High-quality datasets are essential to high-precision models. The core goal of data preparation is to prepare high-quality datasets. You can use the dataset manager module to register datasets based on the source data in Object Storage Service (OSS) buckets or the data of on-premises CSV or manifest files. This way, you can use the dataset manager module to manage all your data in Machine Learning Platform for AI (PAI) to prepare for data labeling or model training. This topic describes how to register and export datasets.

Background information

You can use one of the following methods to register a dataset: In the dataset manager module, all registered datasets are managed by using manifest files. You can export registered datasets as manifest files for business purposes. For more information about how to export a dataset, see Export a dataset.

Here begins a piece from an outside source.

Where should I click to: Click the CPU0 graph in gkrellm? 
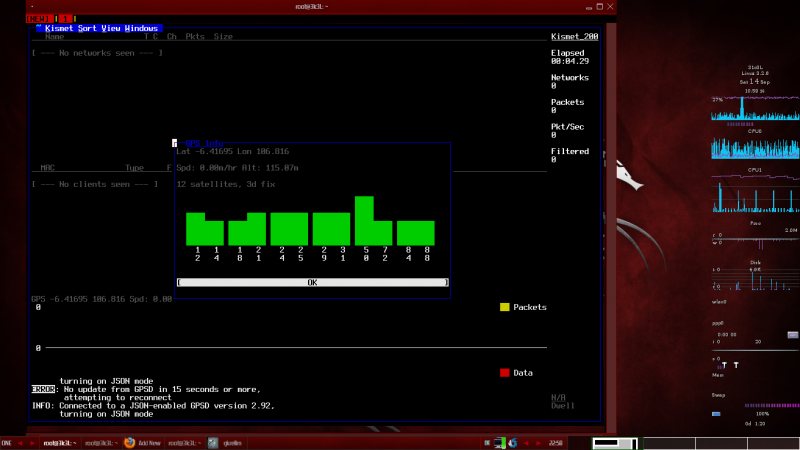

Register a dataset by creating a dataset

If your source data, such as image, text, video, and audio files, is stored in OSS buckets, you can create a dataset in the PAI console. The system scans all files of the specified type in the specified OSS folder and generates a manifest file in the specified OSS path.

  1. Go to the Dataset Manager page.
    1. Log on to the Machine Learning Platform for AI (PAI) console.
    2. In the left-side navigation pane, choose AI Computing Asset Management > Dataset Manager.
  2. On the Dataset Manager page, click Register Dataset.
  3. On the Register Dataset page, set the parameters.
    Parameter Description
    Dataset Name The name must be 1 to 30 characters in length and can contain underscores (_) and hyphens (-). It must start with a letter or a digit.
    Method Set the Method parameter to New Dataset.
    Data Type The data type. Valid values:
    • Image: JPEG, JPG, PNG, and WebP formats are supported.
    • Text: CSV and TXT formats are supported. Data entries in the dataset are separated by line breaks.
    • Video: MP4, OGG, and WebM formats are supported.
    Storage Type Only OSS is supported. You cannot change the value. If the current account is not authorized to access OSS, you can click Authorize below the field to authorize the current account to access OSS.
    Path Set the Path parameter to the OSS folder where your source data is stored.
    Tags You can add one or more tags to each dataset to help search for or classify datasets. Each tag can contain underscores (_) and hyphens (-). It must start with a letter or a digit.
  4. Click Submit. Then, a manifest file is generated. The following code provides an example of the manifest file.
    {"data":{"picUrl":"oss://****/pics/fruit/apple-1.jpg"}}
    {"data":{"picUrl":"oss://****/pics/fruit/apple-10.jpg"}}
    {"data":{"picUrl":"oss://****/pics/fruit/apple-11.jpg"}}
    ...

Register a dataset by importing a dataset file

If you have an on-premises CSV file or manifest file, you can register a dataset by importing the dataset file. If you import a CSV file, the system automatically converts it to a manifest file.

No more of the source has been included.